Text provided:
┄┄┄┄┄┄┄┄┄┄
The Moment I Stopped SSH-ing Into Production

The worst way to deploy software is to SSH into a production server and run commands by hand.

I know because I did it. For longer than I should have.

The mental load is absurd. You're managing a checklist in your head: pull the latest code, stop the container, rebuild the image, restart, check the logs, confirm it's up. One typo. One forgotten step. One network blip at the wrong moment. The whole thing can go sideways, and you're sitting there at 23:00 on a Friday trying to remember what state you left the server in.

The moment I wired up a proper CI/CD pipeline was the moment deployments became boring. Boring is the goal.

What the Pipeline Does

The pipeline runs on GitHub Actions and triggers on every push to main. It does four things across two jobs:

Job 1 — Build and Push:

  1. Compiles and tests the Java API with Maven.
  2. Builds a Docker image for the Spring Boot API targeting linux/arm64 (the EC2 is a t4g.micro, ARM64 — QEMU on the GitHub runner handles the cross-compilation).
  3. Pushes the image to Amazon ECR with a short SHA tag for deterministic identification.

Job 2 — Deploy: 4. Generates a short-lived ECR auth token on the runner. 5. SSHs into the EC2 instance, writes the .env and docker-compose.yml files, passes the ECR token as an environment variable, pulls the new image, and restarts the stack.

AWS credentials (access key ID and secret) live as GitHub Actions secrets. The ECR auth token is generated fresh on the runner for each deploy and passed to the EC2 over SSH — the instance never stores long-lived AWS credentials. The EC2's IAM instance profile is separate: it gives the running Spring Boot container access to DynamoDB and S3 at runtime.

The Key Insight: Predictability, Not Speed

The pipeline doesn't make deployments faster. A manual docker-compose pull && docker-compose up -d takes about the same wall-clock time as the automated version.

What it makes impossible is human error.

When I deploy manually, every deployment is slightly different. Different shell history, different environment variables loaded, different mental state. When the pipeline deploys, every deployment is identical. The same sequence of commands, the same flags, the same order of operations, every time. The process is immutable in the same way a Docker image is immutable — you get the same result no matter who runs it or when.

That predictability is what lets you sleep. You can look at any deployment and know exactly what happened, because it's the same thing that always happens.

The Nuxt Frontend Is Different

The Nuxt frontend doesn't go through ECR and Docker. It's deployed to Vercel via their GitHub integration — push to main, Vercel builds and deploys automatically. This is one case where the managed platform is genuinely the right choice: Vercel's build and edge CDN infrastructure for a Nuxt app is hard to beat on a zero-budget project.
┄┄┄┄┄┄┄┄┄┄
Your objective: Return the part of the CI/CD pipeline text that starts at "Job 1 — Build" and ends at "restarts the stack.", copied without changes.

Data records:
┄┄┄┄┄┄┄┄┄┄
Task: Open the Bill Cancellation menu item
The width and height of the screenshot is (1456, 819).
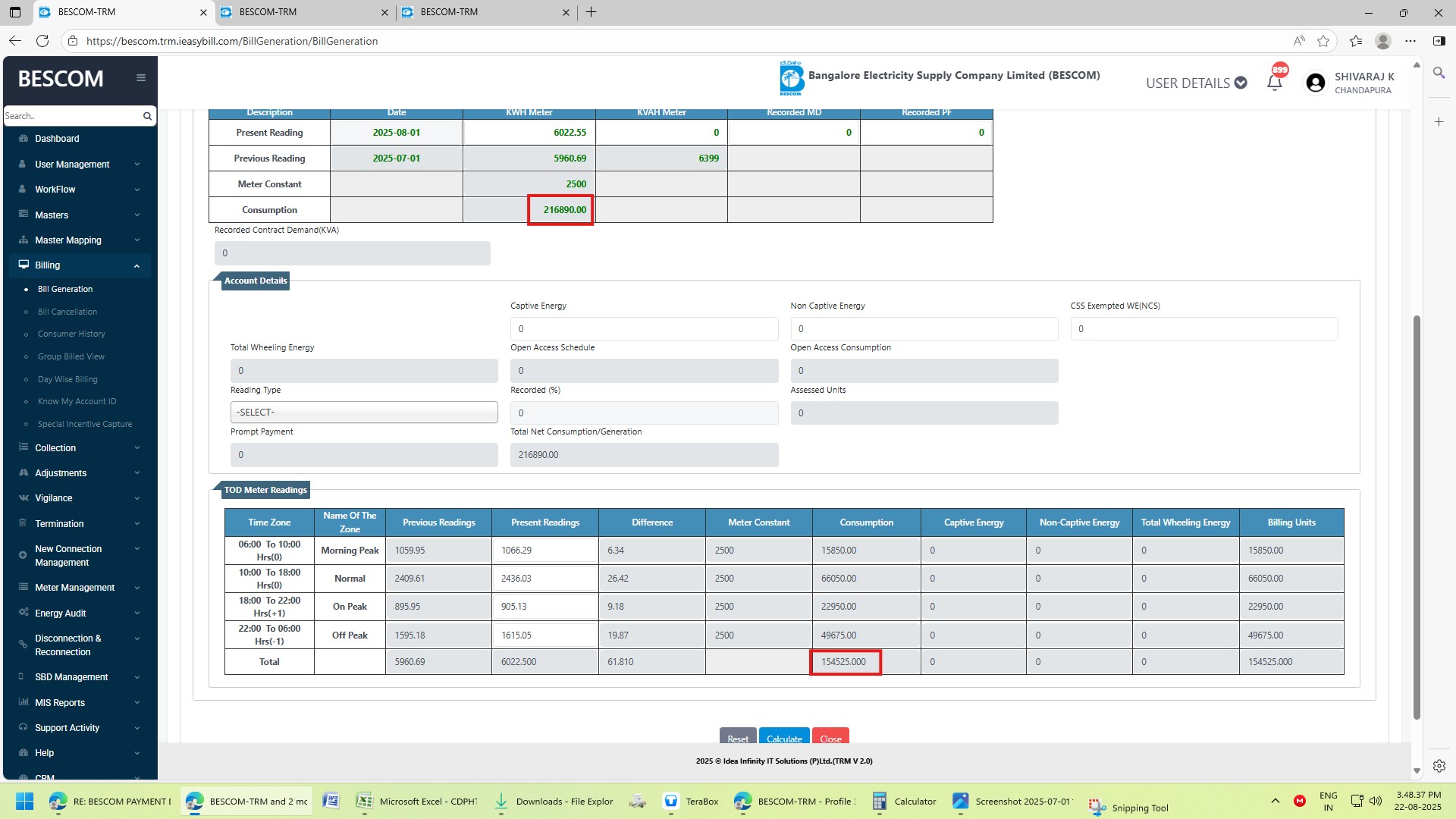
┄┄┄┄┄┄┄┄┄┄
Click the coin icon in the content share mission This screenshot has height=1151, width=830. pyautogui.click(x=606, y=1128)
┄┄┄┄┄┄┄┄┄┄
Output:
Job 1 — Build and Push:

  1. Compiles and tests the Java API with Maven.
  2. Builds a Docker image for the Spring Boot API targeting linux/arm64 (the EC2 is a t4g.micro, ARM64 — QEMU on the GitHub runner handles the cross-compilation).
  3. Pushes the image to Amazon ECR with a short SHA tag for deterministic identification.

Job 2 — Deploy: 4. Generates a short-lived ECR auth token on the runner. 5. SSHs into the EC2 instance, writes the .env and docker-compose.yml files, passes the ECR token as an environment variable, pulls the new image, and restarts the stack.